- Opening Delimiter -

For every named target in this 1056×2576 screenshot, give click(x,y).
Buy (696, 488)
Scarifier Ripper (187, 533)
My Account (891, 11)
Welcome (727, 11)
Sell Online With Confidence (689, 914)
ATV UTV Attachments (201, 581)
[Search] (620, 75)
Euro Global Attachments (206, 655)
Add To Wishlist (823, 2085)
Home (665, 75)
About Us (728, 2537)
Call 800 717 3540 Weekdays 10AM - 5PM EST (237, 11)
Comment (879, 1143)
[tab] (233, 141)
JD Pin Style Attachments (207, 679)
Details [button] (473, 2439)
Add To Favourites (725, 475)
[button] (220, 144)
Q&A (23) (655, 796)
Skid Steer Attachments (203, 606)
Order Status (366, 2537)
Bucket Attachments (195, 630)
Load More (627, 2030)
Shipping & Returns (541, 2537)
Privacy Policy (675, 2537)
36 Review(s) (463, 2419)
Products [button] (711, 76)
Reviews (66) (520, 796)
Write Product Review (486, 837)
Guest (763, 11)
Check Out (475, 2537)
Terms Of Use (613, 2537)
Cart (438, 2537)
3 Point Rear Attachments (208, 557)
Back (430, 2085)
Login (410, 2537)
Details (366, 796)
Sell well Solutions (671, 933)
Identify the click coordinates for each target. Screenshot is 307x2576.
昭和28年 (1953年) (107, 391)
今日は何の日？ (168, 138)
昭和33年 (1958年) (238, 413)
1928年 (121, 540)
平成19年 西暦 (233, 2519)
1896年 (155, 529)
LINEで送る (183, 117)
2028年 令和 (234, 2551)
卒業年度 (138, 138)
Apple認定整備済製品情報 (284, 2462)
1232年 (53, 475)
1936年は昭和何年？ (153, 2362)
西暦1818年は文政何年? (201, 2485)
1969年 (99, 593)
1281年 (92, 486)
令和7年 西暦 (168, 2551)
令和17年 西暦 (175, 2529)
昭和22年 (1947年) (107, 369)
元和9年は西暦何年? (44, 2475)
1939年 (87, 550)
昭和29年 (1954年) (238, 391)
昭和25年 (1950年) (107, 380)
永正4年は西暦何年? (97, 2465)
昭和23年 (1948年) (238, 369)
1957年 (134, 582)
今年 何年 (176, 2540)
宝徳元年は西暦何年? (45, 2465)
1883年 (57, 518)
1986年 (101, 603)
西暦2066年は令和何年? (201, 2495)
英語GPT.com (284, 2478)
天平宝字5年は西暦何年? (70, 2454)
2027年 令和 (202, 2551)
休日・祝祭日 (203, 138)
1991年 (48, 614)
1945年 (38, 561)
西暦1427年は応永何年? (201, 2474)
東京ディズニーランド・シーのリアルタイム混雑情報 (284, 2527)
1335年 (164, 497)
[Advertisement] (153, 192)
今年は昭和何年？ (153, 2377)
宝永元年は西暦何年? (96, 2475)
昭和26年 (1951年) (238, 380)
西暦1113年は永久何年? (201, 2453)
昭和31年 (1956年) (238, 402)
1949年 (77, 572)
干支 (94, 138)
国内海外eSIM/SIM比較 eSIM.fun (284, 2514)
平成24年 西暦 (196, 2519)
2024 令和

- Closing Delimiter -

### Task statement
Each line of the data should be given back exactly.

### Result for this exercise
For every named target in this 1056×2576 screenshot, give click(x,y).
Buy (696, 488)
Scarifier Ripper (187, 533)
My Account (891, 11)
Welcome (727, 11)
Sell Online With Confidence (689, 914)
ATV UTV Attachments (201, 581)
[Search] (620, 75)
Euro Global Attachments (206, 655)
Add To Wishlist (823, 2085)
Home (665, 75)
About Us (728, 2537)
Call 800 717 3540 Weekdays 10AM - 5PM EST (237, 11)
Comment (879, 1143)
[tab] (233, 141)
JD Pin Style Attachments (207, 679)
Details [button] (473, 2439)
Add To Favourites (725, 475)
[button] (220, 144)
Q&A (23) (655, 796)
Skid Steer Attachments (203, 606)
Order Status (366, 2537)
Bucket Attachments (195, 630)
Load More (627, 2030)
Shipping & Returns (541, 2537)
Privacy Policy (675, 2537)
36 Review(s) (463, 2419)
Products [button] (711, 76)
Reviews (66) (520, 796)
Write Product Review (486, 837)
Guest (763, 11)
Check Out (475, 2537)
Terms Of Use (613, 2537)
Cart (438, 2537)
3 Point Rear Attachments (208, 557)
Back (430, 2085)
Login (410, 2537)
Details (366, 796)
Sell well Solutions (671, 933)
Identify the click coordinates for each target. Screenshot is 307x2576.
昭和28年 (1953年) (107, 391)
今日は何の日？ (168, 138)
昭和33年 (1958年) (238, 413)
1928年 (121, 540)
平成19年 西暦 (233, 2519)
1896年 (155, 529)
LINEで送る (183, 117)
2028年 令和 (234, 2551)
卒業年度 (138, 138)
Apple認定整備済製品情報 (284, 2462)
1232年 (53, 475)
1936年は昭和何年？ (153, 2362)
西暦1818年は文政何年? (201, 2485)
1969年 (99, 593)
1281年 (92, 486)
令和7年 西暦 (168, 2551)
令和17年 西暦 (175, 2529)
昭和22年 (1947年) (107, 369)
元和9年は西暦何年? (44, 2475)
1939年 (87, 550)
昭和29年 (1954年) (238, 391)
昭和25年 (1950年) (107, 380)
永正4年は西暦何年? (97, 2465)
昭和23年 (1948年) (238, 369)
1957年 (134, 582)
今年 何年 (176, 2540)
宝徳元年は西暦何年? (45, 2465)
1883年 (57, 518)
1986年 (101, 603)
西暦2066年は令和何年? (201, 2495)
英語GPT.com (284, 2478)
天平宝字5年は西暦何年? (70, 2454)
2027年 令和 (202, 2551)
休日・祝祭日 (203, 138)
1991年 (48, 614)
1945年 (38, 561)
西暦1427年は応永何年? (201, 2474)
東京ディズニーランド・シーのリアルタイム混雑情報 (284, 2527)
1335年 (164, 497)
[Advertisement] (153, 192)
今年は昭和何年？ (153, 2377)
宝永元年は西暦何年? (96, 2475)
昭和26年 (1951年) (238, 380)
西暦1113年は永久何年? (201, 2453)
昭和31年 (1956年) (238, 402)
1949年 (77, 572)
干支 (94, 138)
国内海外eSIM/SIM比較 eSIM.fun (284, 2514)
平成24年 西暦 (196, 2519)
2024 令和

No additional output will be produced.